■ **WHAT YOU NEED TO DO**:
1: Answer these about the post on the liturgy:
(a) About how long did the young man from Totus Tuus talk after communion?
(b) What song did the choir sing?
(c) Which eucharistic prayer does the post say is the only one you'll ever hear?
2: Write what comes next in the post on the liturgy, continuing after its final line.

■ **TEXT TO READ**:
★ ★ ★

All Cliches & No Roman Cannon Makes Dan a Dull Boy
I am watching EWTN's news summary of the bishop's conference in Chicago. The bishops are talking about the liturgy, and Cardinal Egan is making wonderful points about these constant liturgical revolutions. This has gotten me thinking about the mass I went to on father's day. I thought it would never end. After communion the priest got up and talked for five minutes. Then a young man from Totus Tuus talked for about ten minutes. Then the priest got up again and talked for another five minuets, and then ... well at that point I was so irate and I had to catch my bus, so I had to go (but I heard the priest calling up all the children to come up to bless the fathers). I mean, how hard is it to end a mass? And then there is the music, (now I am not a typical TACer, I hated the music at TAC. I do not consider the "music" sung at TAC the apex of litutgical music). The chior sung Amazing Grace; I love the song, but it is a prodi song. I mean are they going to sing Swing Low, Sweet Chariot during communion? And then, what about the Roman Cannon? I don't know how long its been since I heard a priest say the Roman Cannon. Even Bishop Chaput, such a great bishop in everything else, dosn't even say the Roman Cannon. If the priests would just put their foots down and tell the choirs to shut up, then they could fit it in. But no! The second eucharistic prayer is the only one you'll ever hear. This prayer should only be used when the nazis are breaking down the door looking for the priest (and even then I think it is a venial sin to say it in place of the Roman Cannon). Could some one please tell me if the first word of it are,
Father You are holy indeed, the fountain ...

★ ★ ★

Item-finding records
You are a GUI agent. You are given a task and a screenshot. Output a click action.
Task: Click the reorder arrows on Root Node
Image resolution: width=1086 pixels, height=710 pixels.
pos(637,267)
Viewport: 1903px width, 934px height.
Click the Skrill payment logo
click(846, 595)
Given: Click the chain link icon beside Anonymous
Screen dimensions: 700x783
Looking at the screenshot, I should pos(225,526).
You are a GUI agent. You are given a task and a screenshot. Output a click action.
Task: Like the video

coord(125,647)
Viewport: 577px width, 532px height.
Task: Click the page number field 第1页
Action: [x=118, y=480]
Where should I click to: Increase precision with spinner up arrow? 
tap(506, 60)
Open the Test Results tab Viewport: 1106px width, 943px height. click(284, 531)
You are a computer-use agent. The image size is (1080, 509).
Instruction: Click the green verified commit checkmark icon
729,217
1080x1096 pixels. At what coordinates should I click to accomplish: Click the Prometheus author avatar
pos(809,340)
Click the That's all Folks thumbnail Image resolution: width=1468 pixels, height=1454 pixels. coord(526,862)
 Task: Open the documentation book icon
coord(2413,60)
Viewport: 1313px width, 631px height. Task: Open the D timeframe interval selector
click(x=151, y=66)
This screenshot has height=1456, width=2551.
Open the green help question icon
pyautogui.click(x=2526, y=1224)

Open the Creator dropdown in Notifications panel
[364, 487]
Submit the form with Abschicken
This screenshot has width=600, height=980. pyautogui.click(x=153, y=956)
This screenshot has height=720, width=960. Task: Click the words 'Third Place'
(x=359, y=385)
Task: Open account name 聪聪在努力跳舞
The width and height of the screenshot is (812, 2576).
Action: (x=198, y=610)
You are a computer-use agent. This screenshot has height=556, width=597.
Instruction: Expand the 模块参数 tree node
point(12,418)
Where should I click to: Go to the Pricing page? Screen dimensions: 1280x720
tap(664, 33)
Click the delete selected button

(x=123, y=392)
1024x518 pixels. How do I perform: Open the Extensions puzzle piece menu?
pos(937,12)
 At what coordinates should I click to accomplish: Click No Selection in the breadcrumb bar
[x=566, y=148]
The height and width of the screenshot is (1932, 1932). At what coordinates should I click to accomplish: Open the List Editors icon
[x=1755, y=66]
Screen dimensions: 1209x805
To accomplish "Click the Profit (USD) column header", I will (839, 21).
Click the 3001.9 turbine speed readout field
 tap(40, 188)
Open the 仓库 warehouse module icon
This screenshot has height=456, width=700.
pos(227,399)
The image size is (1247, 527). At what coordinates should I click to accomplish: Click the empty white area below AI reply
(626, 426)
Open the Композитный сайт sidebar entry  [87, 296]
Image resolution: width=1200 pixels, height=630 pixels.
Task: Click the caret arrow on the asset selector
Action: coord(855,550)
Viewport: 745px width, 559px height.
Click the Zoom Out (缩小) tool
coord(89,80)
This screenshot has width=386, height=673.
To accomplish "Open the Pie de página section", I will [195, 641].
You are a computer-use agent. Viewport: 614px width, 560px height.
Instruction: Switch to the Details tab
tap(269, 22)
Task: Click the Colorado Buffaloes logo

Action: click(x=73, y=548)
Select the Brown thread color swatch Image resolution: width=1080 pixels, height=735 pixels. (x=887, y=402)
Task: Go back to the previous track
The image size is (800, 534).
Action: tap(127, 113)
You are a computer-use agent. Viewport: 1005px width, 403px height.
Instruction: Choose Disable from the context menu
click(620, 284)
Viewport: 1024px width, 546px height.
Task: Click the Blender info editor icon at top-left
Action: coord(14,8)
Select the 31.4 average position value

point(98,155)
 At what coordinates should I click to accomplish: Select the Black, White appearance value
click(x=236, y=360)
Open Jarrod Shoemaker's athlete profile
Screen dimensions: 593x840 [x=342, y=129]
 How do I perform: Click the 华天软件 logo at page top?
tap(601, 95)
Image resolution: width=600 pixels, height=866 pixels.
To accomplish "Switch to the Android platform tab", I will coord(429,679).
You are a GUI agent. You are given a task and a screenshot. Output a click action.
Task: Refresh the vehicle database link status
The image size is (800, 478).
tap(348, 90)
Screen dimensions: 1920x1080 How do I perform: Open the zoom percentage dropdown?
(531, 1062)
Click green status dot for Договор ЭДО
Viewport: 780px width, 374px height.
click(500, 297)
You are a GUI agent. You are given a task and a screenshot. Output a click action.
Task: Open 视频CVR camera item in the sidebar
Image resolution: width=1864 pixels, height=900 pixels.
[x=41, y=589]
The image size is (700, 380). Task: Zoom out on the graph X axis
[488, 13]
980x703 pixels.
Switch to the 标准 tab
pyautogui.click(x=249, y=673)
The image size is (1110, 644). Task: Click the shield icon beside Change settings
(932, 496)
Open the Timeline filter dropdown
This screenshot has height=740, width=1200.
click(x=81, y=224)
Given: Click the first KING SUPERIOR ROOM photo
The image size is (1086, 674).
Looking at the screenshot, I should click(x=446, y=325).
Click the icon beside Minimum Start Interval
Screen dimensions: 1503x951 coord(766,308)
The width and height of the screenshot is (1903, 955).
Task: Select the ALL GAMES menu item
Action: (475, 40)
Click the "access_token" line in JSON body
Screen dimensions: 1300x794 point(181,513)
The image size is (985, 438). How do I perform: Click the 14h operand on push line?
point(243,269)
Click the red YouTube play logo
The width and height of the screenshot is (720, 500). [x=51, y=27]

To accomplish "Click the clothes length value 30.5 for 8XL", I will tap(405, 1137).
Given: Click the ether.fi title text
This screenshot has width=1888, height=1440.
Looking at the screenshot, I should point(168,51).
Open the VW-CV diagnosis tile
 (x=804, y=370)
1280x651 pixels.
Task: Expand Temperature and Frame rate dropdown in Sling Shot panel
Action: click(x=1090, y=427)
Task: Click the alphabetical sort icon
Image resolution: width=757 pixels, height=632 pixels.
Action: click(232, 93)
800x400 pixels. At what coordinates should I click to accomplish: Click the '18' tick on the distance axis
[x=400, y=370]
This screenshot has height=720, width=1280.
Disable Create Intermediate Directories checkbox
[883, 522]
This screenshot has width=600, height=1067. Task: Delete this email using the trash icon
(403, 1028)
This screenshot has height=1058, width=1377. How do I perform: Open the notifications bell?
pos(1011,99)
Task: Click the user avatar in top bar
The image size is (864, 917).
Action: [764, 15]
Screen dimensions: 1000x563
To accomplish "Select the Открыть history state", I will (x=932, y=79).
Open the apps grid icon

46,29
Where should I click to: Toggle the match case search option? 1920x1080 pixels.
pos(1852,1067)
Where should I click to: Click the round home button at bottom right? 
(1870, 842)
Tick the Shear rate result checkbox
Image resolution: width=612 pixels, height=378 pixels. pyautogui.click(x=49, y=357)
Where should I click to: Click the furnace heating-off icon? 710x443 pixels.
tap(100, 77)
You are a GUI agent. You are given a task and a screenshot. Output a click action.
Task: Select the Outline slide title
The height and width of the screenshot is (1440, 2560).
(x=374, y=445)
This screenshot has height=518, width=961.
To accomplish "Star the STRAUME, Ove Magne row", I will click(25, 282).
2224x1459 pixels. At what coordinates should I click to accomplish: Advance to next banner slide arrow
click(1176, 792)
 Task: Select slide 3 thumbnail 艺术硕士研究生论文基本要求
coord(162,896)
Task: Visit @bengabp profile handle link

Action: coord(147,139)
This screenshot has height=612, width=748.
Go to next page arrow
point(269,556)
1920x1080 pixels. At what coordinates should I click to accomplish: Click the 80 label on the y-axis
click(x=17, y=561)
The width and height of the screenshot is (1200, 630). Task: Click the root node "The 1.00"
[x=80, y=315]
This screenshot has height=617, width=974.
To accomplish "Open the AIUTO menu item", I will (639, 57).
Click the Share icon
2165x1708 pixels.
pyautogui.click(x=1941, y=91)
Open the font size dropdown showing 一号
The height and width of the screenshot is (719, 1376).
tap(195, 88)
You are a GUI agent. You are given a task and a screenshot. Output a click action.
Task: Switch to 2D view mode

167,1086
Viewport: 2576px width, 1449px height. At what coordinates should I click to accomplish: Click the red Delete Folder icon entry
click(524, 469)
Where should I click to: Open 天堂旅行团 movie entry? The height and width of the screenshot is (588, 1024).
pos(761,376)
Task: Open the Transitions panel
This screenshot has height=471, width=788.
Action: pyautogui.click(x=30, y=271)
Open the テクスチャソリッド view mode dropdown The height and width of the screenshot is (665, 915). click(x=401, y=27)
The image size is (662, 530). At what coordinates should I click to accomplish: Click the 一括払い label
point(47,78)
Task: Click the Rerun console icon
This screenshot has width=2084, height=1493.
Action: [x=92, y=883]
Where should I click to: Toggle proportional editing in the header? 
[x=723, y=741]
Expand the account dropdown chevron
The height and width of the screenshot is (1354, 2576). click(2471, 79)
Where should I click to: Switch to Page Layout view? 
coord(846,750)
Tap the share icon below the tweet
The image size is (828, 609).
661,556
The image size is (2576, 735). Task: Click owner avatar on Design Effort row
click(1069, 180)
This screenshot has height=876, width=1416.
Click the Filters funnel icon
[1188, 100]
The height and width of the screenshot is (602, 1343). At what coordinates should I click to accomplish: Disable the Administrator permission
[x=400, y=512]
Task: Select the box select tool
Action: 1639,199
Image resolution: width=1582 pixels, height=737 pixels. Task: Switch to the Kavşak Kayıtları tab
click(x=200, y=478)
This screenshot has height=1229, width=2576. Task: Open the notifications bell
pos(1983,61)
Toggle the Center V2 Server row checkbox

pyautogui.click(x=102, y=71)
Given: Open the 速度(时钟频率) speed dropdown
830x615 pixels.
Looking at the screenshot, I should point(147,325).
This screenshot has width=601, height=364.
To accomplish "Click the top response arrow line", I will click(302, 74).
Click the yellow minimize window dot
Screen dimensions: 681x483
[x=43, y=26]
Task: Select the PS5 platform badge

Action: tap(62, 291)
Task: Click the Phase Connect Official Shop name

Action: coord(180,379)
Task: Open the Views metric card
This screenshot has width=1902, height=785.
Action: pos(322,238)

★ ★ ★

■ **TASK-BY-TASK OUTPUTS**:
1:
(a) About ten minutes
(b) Amazing Grace
(c) The second eucharistic prayer

2:
or, Father You are holy, indeed the fountain ...
or, Father You are holy, indeed, the fountain ... (This third one makes no theological sense, and thus is the one most often said by the pries.t)
Ever time I hear the second eucharistic prayer that is all I can think about, and it causes a real existentail crisis for me. So if you could tell me what the prayer is actually saying, I won't have to go and jump into the Siene.
Father You are holy indeed, the fountain ...
or, Father You are holy, indeed the fountain ...
or, Father You are holy, indeed, the fountain ... (This third one makes no theological sense, and thus is the one most often said by the pries.t)
Ever time I hear the second eucharistic prayer that is all I can think about, and it causes a real existentail crisis for me. So if you could tell me what the prayer is actually saying, I won't have to go and jump into the Siene.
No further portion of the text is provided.